Well I have always believed one of the challenges of sitting in senior leadership positions is you begin to know less about what is going on inside your company. As I sit in my corner office today, I always ask myself what I don’t know is going on. While I do lean heavily on my staff to check the tempature of the employees constantly, I try to “walk around”. Even then I know I don’t know.
Each of my staff members have different leadership styles and connections to everyone. Two of my staff members have been at the company for a long time, they are my wisdoms. They have seen the march of time and the constant battles of enthrophy and order. They are deeply connected to a group of employees that are becoming uncomfortable. They are part of the group that is dwindling, the long timers. The long timers are starting to retire, and as they do, new employees come on board. For me, I know I have a long timer when I hear, “I remember when the company…”. A stuble complaint against change. The rest of my staff are almost as new as I am. In addition to being new to our company, they are new to each other and the employees. Each one feeling out their ways with interacting. All of us thinking we know what we actually don’t.
There is a drumbeat starting to happen in my jungle here. Its a beat that I have heard numerous times. “Boom, employee, boom, morale, boom, is, boom, getting, boom bad, crash of cymbals”. I find myself at the point of hearing it louder than I was I expect and it is time to checkin to see what I don’t know.

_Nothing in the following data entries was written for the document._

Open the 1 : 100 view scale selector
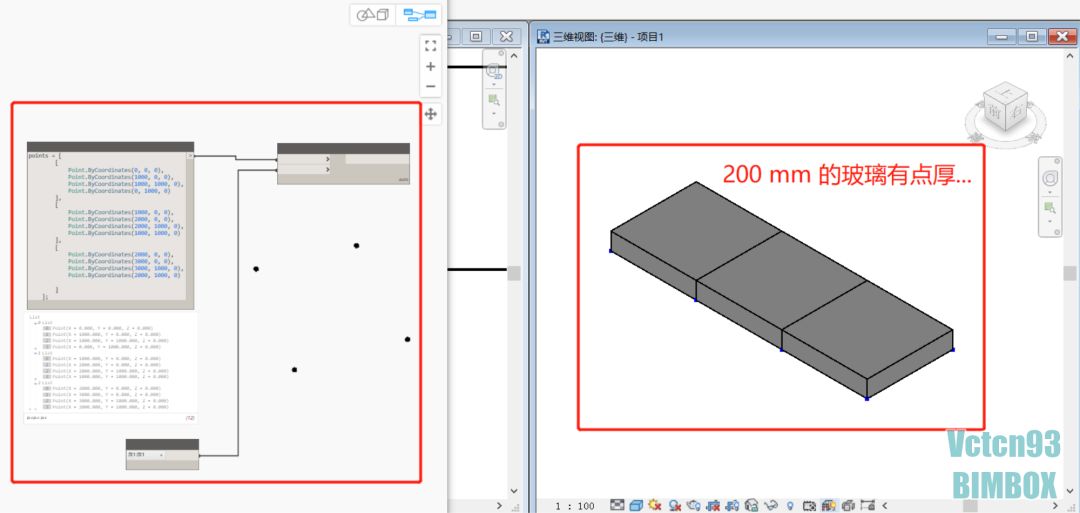 click(574, 505)
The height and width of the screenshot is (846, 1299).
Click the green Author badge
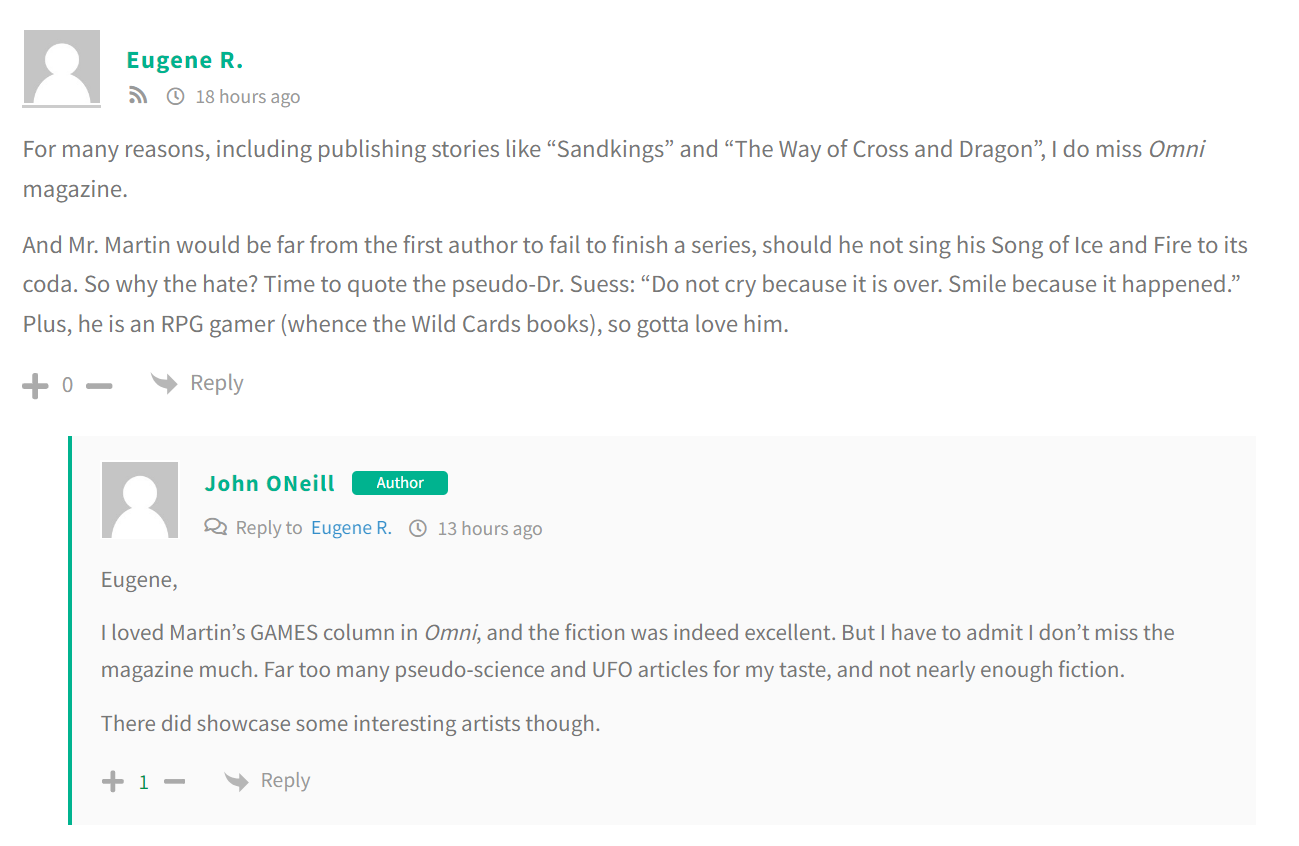(x=400, y=483)
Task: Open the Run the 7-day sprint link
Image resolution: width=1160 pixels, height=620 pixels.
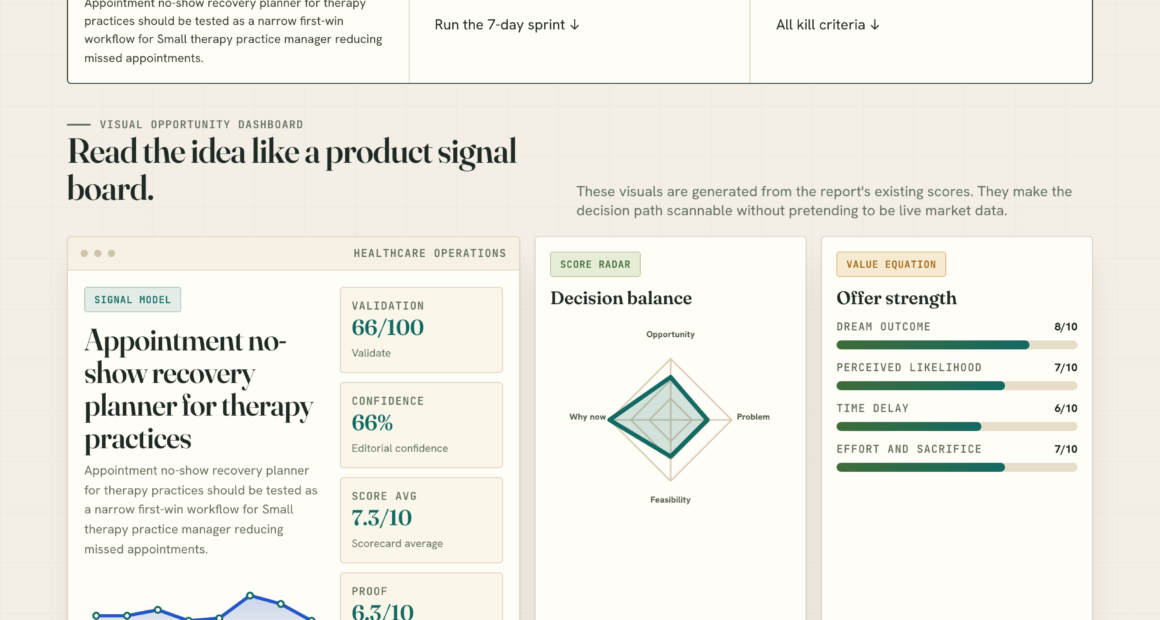Action: click(x=507, y=24)
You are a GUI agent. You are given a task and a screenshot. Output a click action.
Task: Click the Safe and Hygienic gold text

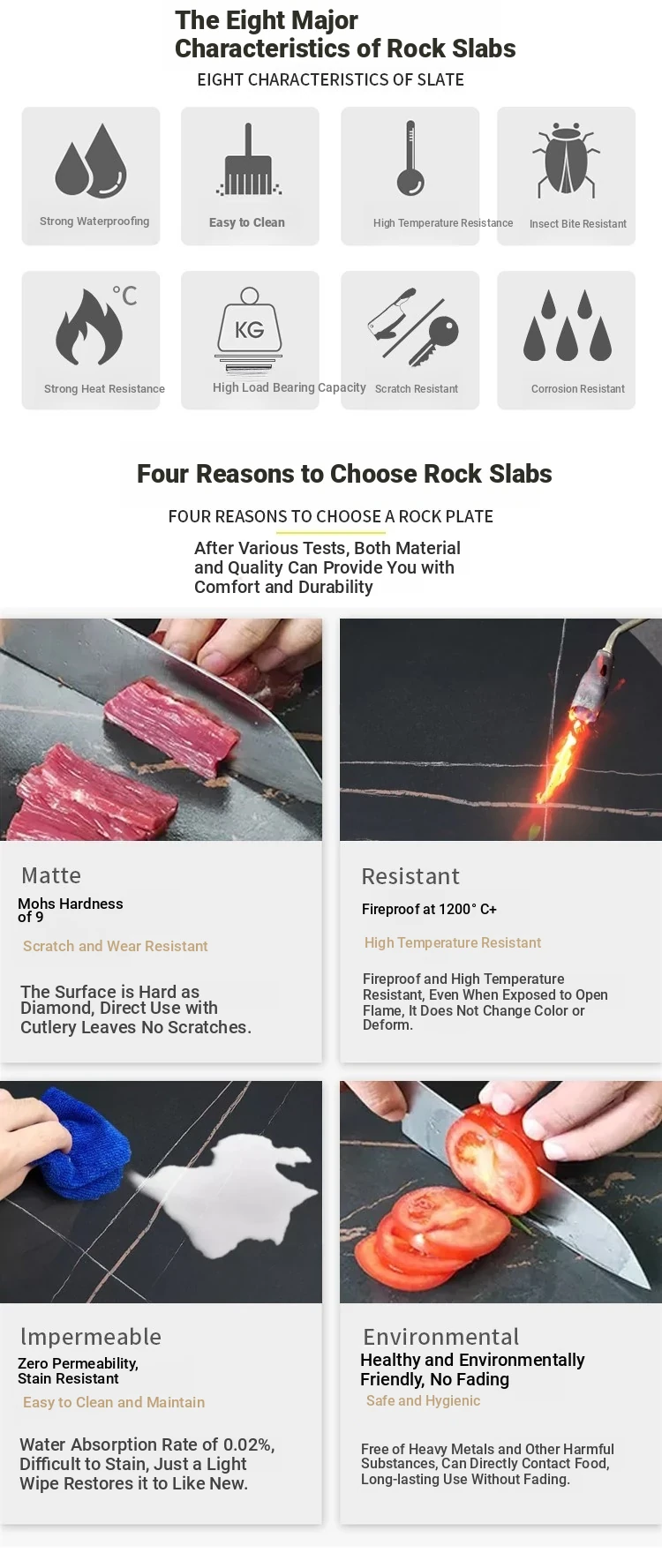coord(424,1400)
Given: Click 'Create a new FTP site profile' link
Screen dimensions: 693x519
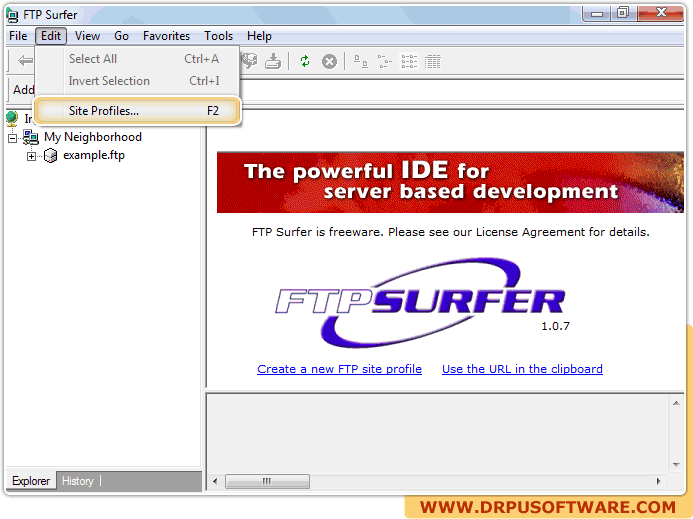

I am afraid it is time to play the “employee survey” counter beat to try to figure out what I don’t know. This is an exercise I have done a few times now in different roles. My first experience really openned my eyes to how it can go wrong with the leadership doesn’t realize they might just not know. I was in the room and watch the senior leadership go over results of the survey. It has a lot of open ended questions that allowed for the employees to write, write, write their thoughts. The leadership spent more time figuring out who wrote what and if they didn’t like the message that was being shared, they typically discounted it once they were able to figure out who they thought wrote it and label the author as a trouble maker. That survey did just the opposite. The drum beat got louder.
A year later after that, I was asked to facilite the next survey. I told leadership I would be willing to do so, but we were going to do it differently. This time, I told leadership that I would go through the responses and “edit” them. I basically rewrote the answers and put them in various categories. It was agreed, but I kid you not; once the answers came back, leadership wanted to know who said what. I did not even entertain the question and ultimately kept their eyes to the topic of answers.
Of course their is balance point of introducing my own bias when doing this exercise, but at the time the leadership needed to have that risk if they were serious to trying to figure out what they didn’t know.
Today, I am the leader of the leaders and concerned as I am seeking to find out what I don’t know, that I don’t fall into the same trap. With ChatGPT and my suspicous eye towards survey, I am crafting my own.
It is time to try to figure out what I don’t know.